However, the emergence of disagreements during the implementation period should not be considered as a negative turn in the cooperation, but rather as a common incident during a longlasting collaboration (Green, 1998). Effective management of conflicts may lead in an enhanced level of information exchange and group work, thus, improving the implementation of the ERP system (Scott and Kindle, 2000). Knowledge transfer in the ERP consulting process can be described as a gradual procedure in which knowledge is being transferred from external consultants and vendors to the internal environment of the company (Wang et al., 2007). Top management support describes the extent to which executive managers of the adopting firm provide the attention, resources, and authority required for ERP implementation (Wang and Chen, 2006). Top management support is a prerequisite for the successful ERP system implementation. Top managers supervise the whole implementation procedure, enable resource distribution, and support conflict management (Wang and Chen, 2006). Moreover, top management has the responsibility to align the new ERP system with the current business practices and prepare the employees for the change brought by the new technology. When top management works closely with various ERP users in the direction of the successful implementation of the ERP system, the communication between business groups is being enhanced and conflict resolution becomes attainable (Thong et al., 1996; Thong, 2001) User support refers to the psychological state of business users toward the changes caused by the implemented ERP system, as well as toward the use of the system for performing their tasks (Wang and Chen, 2006).

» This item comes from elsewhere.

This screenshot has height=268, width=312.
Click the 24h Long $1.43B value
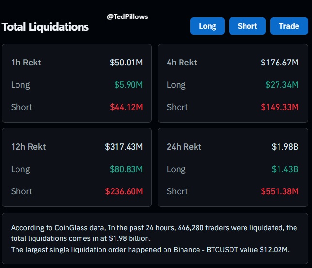pos(285,169)
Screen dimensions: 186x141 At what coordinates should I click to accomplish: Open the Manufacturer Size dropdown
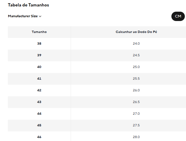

The users of an ERP system are usually the ones required to adjust their daily working practices to the new systems requirements. Apparently, becoming familiar with a new ERP system is not an easy task and involves hard working and patience from the part of users (McLachlin, 1999; Soh et al., 2000; Wang and Chen, 2006). A strong user support towards the implemented ERP system will lead to enhanced knowledge transfer inside the adopting organization (Boynton et al., 1994; Cohen and Levinthal, 1990).

Conclusion:
Identifying factors leading to success or failure of ERP systems is of increasing importance (Haines and Goodhue, 2003). From a practical point of view, understanding the determinants of ERP implementation will be of benefit to both adopting companies and software vendors. Decision makers will be able to formulate better strategies to enhance ERP implementation, while vendors will build ERP products that satisfy their customers, and, therefore, they can make more profit.